Redefining testimonies

Jen Bradbury
Oct 09 · 5 min read

For a time, my husband and I participated in a lot of lay-witness missions. During these, a team of lay-leaders descended upon a church and led the children, youth, and adults in a weekend-long retreat.

I loved many things about these lay-witness missions.

Sharing my testimony wasn't one of them.

During my evangelical days in college, I learned that a testimony is your story of accepting Christ. It's a conversion tale that highlights the “before” and “after” in your life (and therefore must rival Saul's dramatic conversion in Acts 9).

For me, this formula for testimonies was incredibly problematic.

I grew up in a church.

I was a good kid; A rule-follower; A leader.

I have no horrible, awful things in my past and thus, no Paul-like conversion tale.

As a result, when it came to sharing my testimony at these lay-witness missions, I always felt inadequate.

As a youth worker, that's not something I ever want my students to feel when it comes to sharing their faith.
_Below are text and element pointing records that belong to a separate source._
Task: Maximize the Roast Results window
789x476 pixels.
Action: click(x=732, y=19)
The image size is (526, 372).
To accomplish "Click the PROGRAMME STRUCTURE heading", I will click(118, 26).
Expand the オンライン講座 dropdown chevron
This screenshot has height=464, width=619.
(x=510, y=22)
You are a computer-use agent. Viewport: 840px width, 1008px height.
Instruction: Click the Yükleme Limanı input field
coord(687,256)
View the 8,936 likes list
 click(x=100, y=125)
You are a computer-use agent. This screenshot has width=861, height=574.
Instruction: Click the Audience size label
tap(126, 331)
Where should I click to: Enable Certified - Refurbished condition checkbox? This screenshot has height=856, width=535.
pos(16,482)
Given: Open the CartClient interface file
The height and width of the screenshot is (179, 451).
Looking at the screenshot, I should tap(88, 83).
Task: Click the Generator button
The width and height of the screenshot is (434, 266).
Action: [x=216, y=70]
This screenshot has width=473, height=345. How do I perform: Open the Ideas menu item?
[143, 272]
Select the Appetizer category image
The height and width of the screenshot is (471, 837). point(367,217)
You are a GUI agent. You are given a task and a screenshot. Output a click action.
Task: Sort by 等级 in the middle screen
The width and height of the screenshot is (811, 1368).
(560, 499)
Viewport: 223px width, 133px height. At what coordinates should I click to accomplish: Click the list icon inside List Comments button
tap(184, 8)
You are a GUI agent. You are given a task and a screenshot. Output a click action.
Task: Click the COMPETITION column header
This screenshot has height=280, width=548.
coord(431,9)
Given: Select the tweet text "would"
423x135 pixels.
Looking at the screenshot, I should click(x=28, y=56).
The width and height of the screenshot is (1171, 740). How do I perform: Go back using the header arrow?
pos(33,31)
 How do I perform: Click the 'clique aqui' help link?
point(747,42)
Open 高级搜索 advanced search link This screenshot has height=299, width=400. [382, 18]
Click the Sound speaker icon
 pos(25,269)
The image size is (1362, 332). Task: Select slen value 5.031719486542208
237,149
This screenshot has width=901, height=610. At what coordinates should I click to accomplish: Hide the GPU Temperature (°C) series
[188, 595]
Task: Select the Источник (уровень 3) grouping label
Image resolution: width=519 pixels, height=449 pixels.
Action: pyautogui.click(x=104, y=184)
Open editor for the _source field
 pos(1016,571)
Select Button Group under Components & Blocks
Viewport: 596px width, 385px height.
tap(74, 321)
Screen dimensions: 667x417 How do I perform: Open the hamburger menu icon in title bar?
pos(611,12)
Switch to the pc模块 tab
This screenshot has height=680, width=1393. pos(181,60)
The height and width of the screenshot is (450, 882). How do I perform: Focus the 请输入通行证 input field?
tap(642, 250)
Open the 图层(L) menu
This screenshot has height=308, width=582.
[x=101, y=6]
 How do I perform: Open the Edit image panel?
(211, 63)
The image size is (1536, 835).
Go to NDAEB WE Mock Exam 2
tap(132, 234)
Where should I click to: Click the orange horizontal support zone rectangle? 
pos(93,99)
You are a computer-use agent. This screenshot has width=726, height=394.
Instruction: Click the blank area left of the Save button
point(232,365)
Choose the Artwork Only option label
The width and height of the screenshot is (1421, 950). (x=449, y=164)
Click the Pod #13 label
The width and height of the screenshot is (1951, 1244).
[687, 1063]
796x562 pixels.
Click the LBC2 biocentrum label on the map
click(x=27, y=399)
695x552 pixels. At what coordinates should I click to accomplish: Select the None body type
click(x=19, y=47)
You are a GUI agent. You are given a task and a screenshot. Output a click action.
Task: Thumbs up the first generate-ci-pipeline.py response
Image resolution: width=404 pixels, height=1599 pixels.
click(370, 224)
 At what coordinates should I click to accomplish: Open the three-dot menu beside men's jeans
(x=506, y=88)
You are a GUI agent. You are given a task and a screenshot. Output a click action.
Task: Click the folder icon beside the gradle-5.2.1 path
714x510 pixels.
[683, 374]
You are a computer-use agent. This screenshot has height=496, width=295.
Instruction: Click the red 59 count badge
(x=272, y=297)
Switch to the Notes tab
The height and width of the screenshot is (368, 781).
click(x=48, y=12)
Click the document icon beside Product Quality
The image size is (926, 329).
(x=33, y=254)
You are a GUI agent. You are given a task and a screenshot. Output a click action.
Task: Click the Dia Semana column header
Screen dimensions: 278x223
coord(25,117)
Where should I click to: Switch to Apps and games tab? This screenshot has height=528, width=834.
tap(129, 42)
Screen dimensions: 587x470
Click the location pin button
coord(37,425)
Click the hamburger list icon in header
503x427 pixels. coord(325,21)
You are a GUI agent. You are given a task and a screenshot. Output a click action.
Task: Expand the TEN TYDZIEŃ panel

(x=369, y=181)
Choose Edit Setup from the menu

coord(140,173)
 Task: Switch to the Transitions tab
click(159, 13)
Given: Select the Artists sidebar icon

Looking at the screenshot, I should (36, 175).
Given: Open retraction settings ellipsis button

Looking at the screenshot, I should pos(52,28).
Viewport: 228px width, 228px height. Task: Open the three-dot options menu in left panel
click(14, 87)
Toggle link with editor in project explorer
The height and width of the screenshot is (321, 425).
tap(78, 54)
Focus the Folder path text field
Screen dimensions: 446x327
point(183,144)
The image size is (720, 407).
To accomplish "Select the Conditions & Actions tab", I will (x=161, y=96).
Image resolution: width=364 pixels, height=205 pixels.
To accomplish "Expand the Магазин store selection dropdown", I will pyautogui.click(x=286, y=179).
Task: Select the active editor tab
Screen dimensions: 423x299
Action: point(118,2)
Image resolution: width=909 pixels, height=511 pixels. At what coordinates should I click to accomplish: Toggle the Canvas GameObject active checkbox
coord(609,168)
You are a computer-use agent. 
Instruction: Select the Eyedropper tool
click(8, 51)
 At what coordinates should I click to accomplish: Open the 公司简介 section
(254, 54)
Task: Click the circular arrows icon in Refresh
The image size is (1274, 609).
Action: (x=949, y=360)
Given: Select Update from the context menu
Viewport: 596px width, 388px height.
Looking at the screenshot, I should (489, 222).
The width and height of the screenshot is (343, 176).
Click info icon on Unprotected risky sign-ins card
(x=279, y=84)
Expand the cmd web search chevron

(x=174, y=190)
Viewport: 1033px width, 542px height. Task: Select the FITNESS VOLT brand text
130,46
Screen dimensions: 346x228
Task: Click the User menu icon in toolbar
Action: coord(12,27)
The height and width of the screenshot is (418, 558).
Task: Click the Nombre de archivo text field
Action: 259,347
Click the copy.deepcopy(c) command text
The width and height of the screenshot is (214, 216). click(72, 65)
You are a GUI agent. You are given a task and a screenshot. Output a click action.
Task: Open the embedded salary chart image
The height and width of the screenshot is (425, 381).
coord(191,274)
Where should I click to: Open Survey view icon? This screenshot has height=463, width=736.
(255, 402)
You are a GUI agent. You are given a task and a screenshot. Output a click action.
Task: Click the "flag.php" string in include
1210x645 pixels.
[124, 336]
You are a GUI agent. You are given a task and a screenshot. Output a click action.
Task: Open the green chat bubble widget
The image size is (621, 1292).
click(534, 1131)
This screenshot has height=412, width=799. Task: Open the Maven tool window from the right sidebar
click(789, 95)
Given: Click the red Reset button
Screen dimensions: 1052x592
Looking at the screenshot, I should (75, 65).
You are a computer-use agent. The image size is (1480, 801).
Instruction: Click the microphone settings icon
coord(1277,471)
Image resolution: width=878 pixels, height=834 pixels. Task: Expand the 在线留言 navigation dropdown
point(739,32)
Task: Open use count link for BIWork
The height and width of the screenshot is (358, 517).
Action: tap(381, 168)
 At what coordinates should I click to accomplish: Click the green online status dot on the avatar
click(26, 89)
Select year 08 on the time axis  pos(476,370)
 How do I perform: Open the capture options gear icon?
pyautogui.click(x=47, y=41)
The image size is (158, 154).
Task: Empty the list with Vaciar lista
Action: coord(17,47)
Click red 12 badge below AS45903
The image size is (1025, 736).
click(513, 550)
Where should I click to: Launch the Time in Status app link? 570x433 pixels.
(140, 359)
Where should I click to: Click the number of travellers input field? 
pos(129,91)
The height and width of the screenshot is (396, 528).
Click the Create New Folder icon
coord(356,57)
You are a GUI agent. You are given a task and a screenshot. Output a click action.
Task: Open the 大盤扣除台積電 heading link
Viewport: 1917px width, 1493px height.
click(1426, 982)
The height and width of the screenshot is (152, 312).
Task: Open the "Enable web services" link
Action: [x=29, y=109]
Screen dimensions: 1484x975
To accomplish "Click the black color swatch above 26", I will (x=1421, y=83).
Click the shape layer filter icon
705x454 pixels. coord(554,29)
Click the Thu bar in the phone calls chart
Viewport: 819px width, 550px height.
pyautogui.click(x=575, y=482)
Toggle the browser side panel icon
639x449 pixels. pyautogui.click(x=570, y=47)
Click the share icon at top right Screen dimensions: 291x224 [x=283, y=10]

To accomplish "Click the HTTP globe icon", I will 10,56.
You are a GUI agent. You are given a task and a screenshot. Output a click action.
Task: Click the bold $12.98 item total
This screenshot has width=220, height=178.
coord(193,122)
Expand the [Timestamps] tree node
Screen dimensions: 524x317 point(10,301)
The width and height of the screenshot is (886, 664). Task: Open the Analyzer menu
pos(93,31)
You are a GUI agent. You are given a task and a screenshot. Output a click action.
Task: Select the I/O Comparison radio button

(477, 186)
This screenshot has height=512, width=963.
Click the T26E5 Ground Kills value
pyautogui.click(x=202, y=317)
Instead, I want my students – most of whom have also grown up in the church – to feel confident in sharing their testimonies.

I want them to know and understand that their testimonies are, in fact, the stories of what God has and is doing in their lives. Sometimes that's evident in small, seemingly mundane things.

To help students feel confident in sharing their faith with others, I frequently ask students a testimony-related question in our discussions. (Now, mind you, I don't tell them this is what we're doing, but it is.)

For example, in our recent discussion about Les Miserables, we discussed the song's finale. In it, Valjean gives Cosette his last confession, a story of “one who turned from hating, a man who only learned to love.”

I then asked students to think about their own journey of faith and to write their “confession” using Valjean's language, “I turned from __________  and learned to ____________.”

At first glance, you might think this format invites only the type of testimony I despise, the Paul-like “before” and “after” style conversion story, in which the confession and repentance of major sins is vital. But it doesn't.

Consider just one student's confession testimony:

“I turned from indifference and learned to question.”

Like so many church kids, this student's faith story doesn't involve turning away from drugs, alcohol, or any of the other sins we might consider most offensive.

But it does involve change.

As a result of this student's relationship with Christ, her attitude changed from one of indifference to one of questioning.

She started caring deeply about her faith, her friends, and other issues she's passionate about.

Unlike Paul, this student didn't go from murdering followers of the Way to becoming a follower of Christ. Nevertheless, her story is dramatic.

And that's just it.

Stories of what Jesus is doing in people's lives are always dramatic.

They're always powerful.

And they're always worth telling.

In those stories we're never inadequate. Instead, we are simply changed.